Como mostra o gráfico, o preço no mercado nesta primeira semana de julho (para o primeiro vencimento) superou US$ 115/tonelada pela primeira vez nos últimos 12 meses e é o maior preço desde março de 1998 (médias mensais). Além da alta no mercado externo o câmbio ajuda a elevar ainda mais os preços internos. Portanto, a meta agora é colher bem pois o cenário de preços é bastante favorável aos triticultores nacionais. Globalização tem lá o seu lado positivo.
Francisco C. Guimarães
E-mail: [email protected]
MILHO
Exportações?
Enquanto as atenções gerais estavam na paridade de importação o mercado surpreende registrando negócios de exportação de milho entre final de junho e esta primeira semana de julho. A desvalorização do câmbio acompanhada pela retração das vendas na Argentina abriu espaço para exportações brasileiras. A pergunta que fica é: e a tal falta de milho para este ano, como fica?
As estimativas disponíveis até o momento são de que a produção brasileira na safra 01/02 reduziu em cerca de 5,5 milhões de toneladas em relação à produção recorde da safra 00/01. Este volume é próximo do volume exportado pelo Brasil no ano passado e, possivelmente, os estoques públicos (1,3 milhão de toneladas no início da safra 01/02) mais os estoques privados (que não se sabe o tamanho) e mais as tradicionais importações da região nordeste poderiam dar conta de abastecer o mercado interno mesmo considerando certo crescimento na demanda por parte de aves e suínos. Mas em nenhuma conta haveria saldo exportável.
No início do segundo trimestre circularam informações de que empresas que tinham contrato para exportação para alguns meses à frente, teriam desfeito estes contratos porque os preços no mercado interno estariam acima da paridade de exportação ou, trocando em miúdos, os preços internos seriam maiores do que vender para o exterior.
Neste cenário os negócios de exportação realizados nas últimas duas semanas dão o que pensar. Se a escassez é tão grande quanto se supunha, como então os preços no mercado interno não subiram para inviabilizar estas vendas ao exterior? Perguntas que devem ser respondidas nas próximas semanas.
Preços externos
No mês de junho na Bolsa de Chicago a cotação média do milho para o primeiro vencimento foi de US$ 83,46/tonelada, 10% acima da cotação média em junho do ano passado que foi de US$ 75,88/tonelada e 7,76% acima da cotação média em maio deste ano que foi de US$ 77,45/tonelada. Nesta primeira semana de julho a cotação chegou a US$ 91,65/tonelada e recuou para US$ 88/tonelada, mas com nova alta em relação a junho e atingiu o maior valor dos últimos 12 meses como pode ser analisado no gráfico.

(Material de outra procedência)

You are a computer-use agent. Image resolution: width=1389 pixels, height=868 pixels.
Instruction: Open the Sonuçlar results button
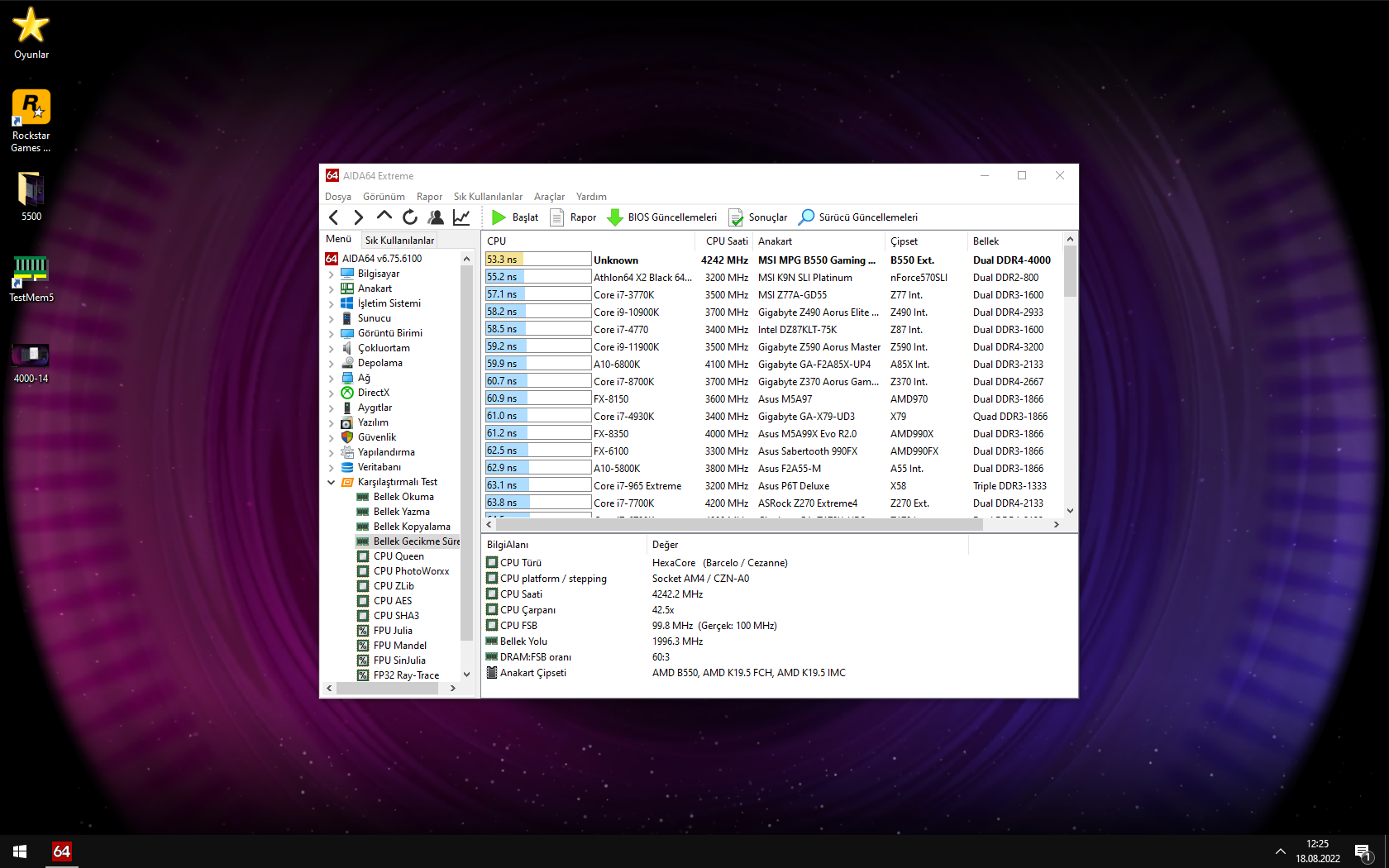pyautogui.click(x=758, y=217)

O milho brasileiro, apesar de não haver estatísticas disponíveis, está recebendo ágio sobre o preço internacional (Estados Unidos e Argentina), pois informações de mercado esta semana informaram que o milho FOB Paranaguá estava sendo negociado na faixa de US$ 98/tonelada. A situação é favorável aos produtores (melhor seria se tivesse atingido paridade de importação que elevaria ainda mais os preços internos), mas difícil para aves e suínos, especialmente esta última atividade que vem passando por nova crise com preços em queda. A desvalorização do câmbio pode ser a saída, novamente para a suinocultura, desde que volte a conquistar mercado externo.
A produção paranaense de milho safrinha está estimada em pouco menos de 2,26 milhões de toneladas, 28,6% inferior ao volume colhido em 2001. Segundo estimativa do Deral, foram colhidos 15% dos 1.006 mil hectares plantados este ano e a comercialização continua lenta com apenas 3% da safra de inverno comercializada pelos produtores contra 6% no ano passado.